Guest talk by Prof. Daniel Quevedo
Abstract:
The use of machine learning techniques for control has gained increasing attention in recent years. Learning-based estimation and control holds the promise of enabling the solution of problems that are difficult or even intractable using traditional control design techniques. Despite significant progress, several issues, e.g., in relation to stability guarantees, robustness and computational cost, remain. This talk presents some of our recent work on networked control systems with uncertainties and illustrates how posterior sampling techniques can be used for their design. We focus on a basic architecture where sensor measurements and control signals are transmitted over lossy communication channels that introduce random packet dropouts. At any time instant, one out of several available channels can be chosen for transmission. Since channel dropout probabilities are unknown, finding the best channel requires learning from transmission outcomes. We study a scenario where both learning of the channel dropout probabilities and control are carried out simultaneously. Coupling between learning dynamics and control system dynamics raises challenges in relation to stability and performance. To facilitate fast learning we propose to select channels using Bayesian posterior sampling, also called Thompson Sampling. This talk elucidates conditions that guarantee that the resulting system will be stochastically stable and characterises performance in terms of the control regret.
Bio:
Daniel Quevedo received Ingeniero Civil Electrónico and MSc degrees from Universidad Técnica Federico Santa María, Valparaíso, Chile, in 2000, and in 2005 the PhD degree from the University of Newcastle, Australia. He is Professor of Electrical and Computer Engineering at The University of Sydney. Prior to his current appointment, he was with Queensland University of Technology in Brisbane and with Paderborn University Germany, where he established and led the Chair in Automatic Control.

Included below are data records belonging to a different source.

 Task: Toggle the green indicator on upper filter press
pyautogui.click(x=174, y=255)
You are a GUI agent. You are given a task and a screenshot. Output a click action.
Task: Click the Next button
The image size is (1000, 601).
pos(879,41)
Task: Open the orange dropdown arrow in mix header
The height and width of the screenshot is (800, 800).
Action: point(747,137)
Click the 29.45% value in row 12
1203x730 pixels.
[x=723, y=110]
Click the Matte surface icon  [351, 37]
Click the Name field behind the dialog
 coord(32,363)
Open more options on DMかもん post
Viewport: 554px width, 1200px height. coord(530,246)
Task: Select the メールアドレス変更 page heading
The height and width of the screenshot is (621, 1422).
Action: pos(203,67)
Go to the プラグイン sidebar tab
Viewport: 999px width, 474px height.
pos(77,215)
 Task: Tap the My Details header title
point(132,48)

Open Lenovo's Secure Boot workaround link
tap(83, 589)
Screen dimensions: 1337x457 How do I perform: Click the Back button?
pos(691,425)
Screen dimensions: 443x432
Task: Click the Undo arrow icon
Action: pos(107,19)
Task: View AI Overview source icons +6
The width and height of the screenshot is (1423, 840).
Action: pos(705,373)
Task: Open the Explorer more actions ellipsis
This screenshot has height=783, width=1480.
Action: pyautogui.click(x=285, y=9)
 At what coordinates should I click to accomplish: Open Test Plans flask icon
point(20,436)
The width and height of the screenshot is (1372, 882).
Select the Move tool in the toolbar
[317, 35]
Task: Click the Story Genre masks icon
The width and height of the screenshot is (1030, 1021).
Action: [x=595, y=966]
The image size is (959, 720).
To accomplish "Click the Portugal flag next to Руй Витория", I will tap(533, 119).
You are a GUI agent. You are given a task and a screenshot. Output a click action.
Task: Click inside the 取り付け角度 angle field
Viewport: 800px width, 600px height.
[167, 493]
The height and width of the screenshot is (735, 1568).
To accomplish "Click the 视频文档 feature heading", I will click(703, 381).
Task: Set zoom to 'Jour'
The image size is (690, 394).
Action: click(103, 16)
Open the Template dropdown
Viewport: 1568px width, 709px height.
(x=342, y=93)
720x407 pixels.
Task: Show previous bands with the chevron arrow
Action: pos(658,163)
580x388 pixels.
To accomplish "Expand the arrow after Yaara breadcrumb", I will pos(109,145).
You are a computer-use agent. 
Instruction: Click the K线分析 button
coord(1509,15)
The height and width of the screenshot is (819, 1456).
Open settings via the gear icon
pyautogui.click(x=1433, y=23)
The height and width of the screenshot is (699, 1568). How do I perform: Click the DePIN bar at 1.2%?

Daniel's research interests are in networked control systems, cyberphysical and human systems, cyberphysical security and control of power converters. He serves as Associate Editor for IEEE Transactions on Control of Networked Systems, for IEEE Control Systems and in the Editorial Board of the International Journal of Robust and Nonlinear Control. From 2015 to 2018 he was Chair of the IEEE Control Systems Society Technical Committee on Networks & Communication Systems. In 2003 he received the IEEE Conference on Decision and Control Best Student Paper Award and was also a finalist in 2002. Prof Quevedo is co-recipient of the 2018 IEEE Transactions on Automatic Control George S Axelby Outstanding Paper Award. He is a Fellow of the IEEE.